To cenna wskazówka dla nas, chorych na celiakię. Otóż wielu producentów jest pewnych, że w składzie ich produktu nie wystepuje gluten, a jednak nie umieszczają na nich znaku przekreślonego kłosa. Wiedzą bowiem, że gluten jest obecny w tej samej hali, w magazynie itp.
Bywa jednak, że nadal nie informują nas o ewentualnych śladowych ilościach glutenu, które mogą wystąpić w produkcie.

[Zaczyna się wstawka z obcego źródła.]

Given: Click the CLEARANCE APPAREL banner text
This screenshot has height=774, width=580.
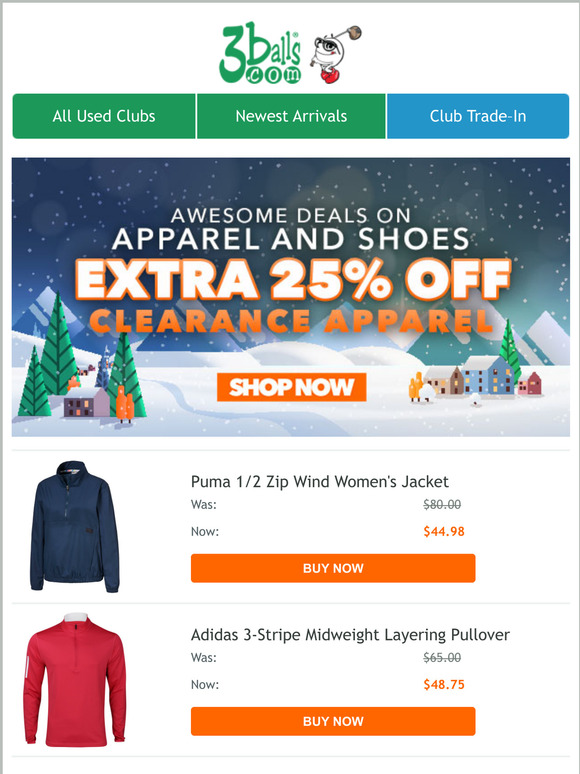Looking at the screenshot, I should 291,321.
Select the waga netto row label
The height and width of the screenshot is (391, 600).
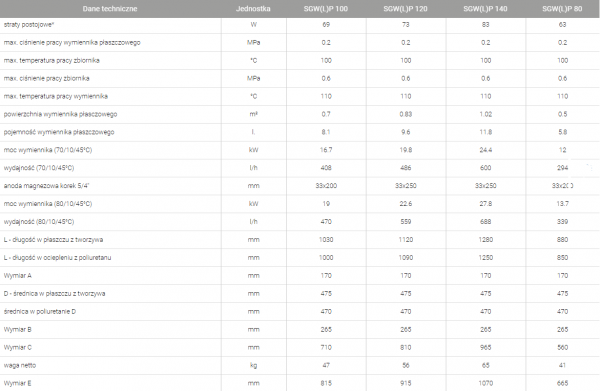pos(20,365)
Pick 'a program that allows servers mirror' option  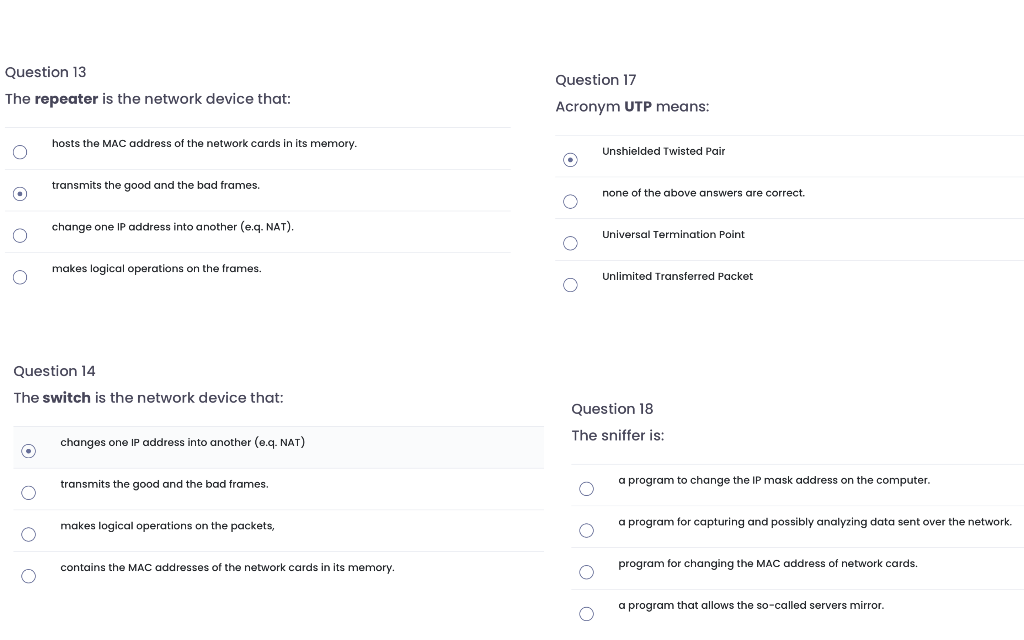(586, 614)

Dlatego dla nas tak ważne jest kupowanie bezpiecznych produktów, oznaczonych znakiem międzynarodowego przekreślonego kłosa (lub innym). Powinna nam wystarczyc też informacja na etykiecie, że produkt jest bezglutenowy. Jednak zdarza się, że producentowi „wydaje się”, iż produkt jest bezglutenowy i bezprawnie umieszcza taki napis na etykiecie (patrz tutaj). Bywa też, że producent nie informuje o pełnym składzie produktu (patrz tutaj), a tym samym naraża nas na nieświadome spożywanie glutenu.
Wracając do firmy Celiko. To pierwszy w Polsce producent bezglutenowej żywności – od 1984 r. wytwarza mieszanki mączne do wypieku m. in. bezglutenowego ciasta drożdżowego, chleba ryżowego, makaronu. Oferuje też bezglutenowy proszek do pieczenia, kisiele i galaretki, bezglutenowy cukier wanilinowy oraz bezglutenowy cukier cynamonowy czy owocowe batony Frupp.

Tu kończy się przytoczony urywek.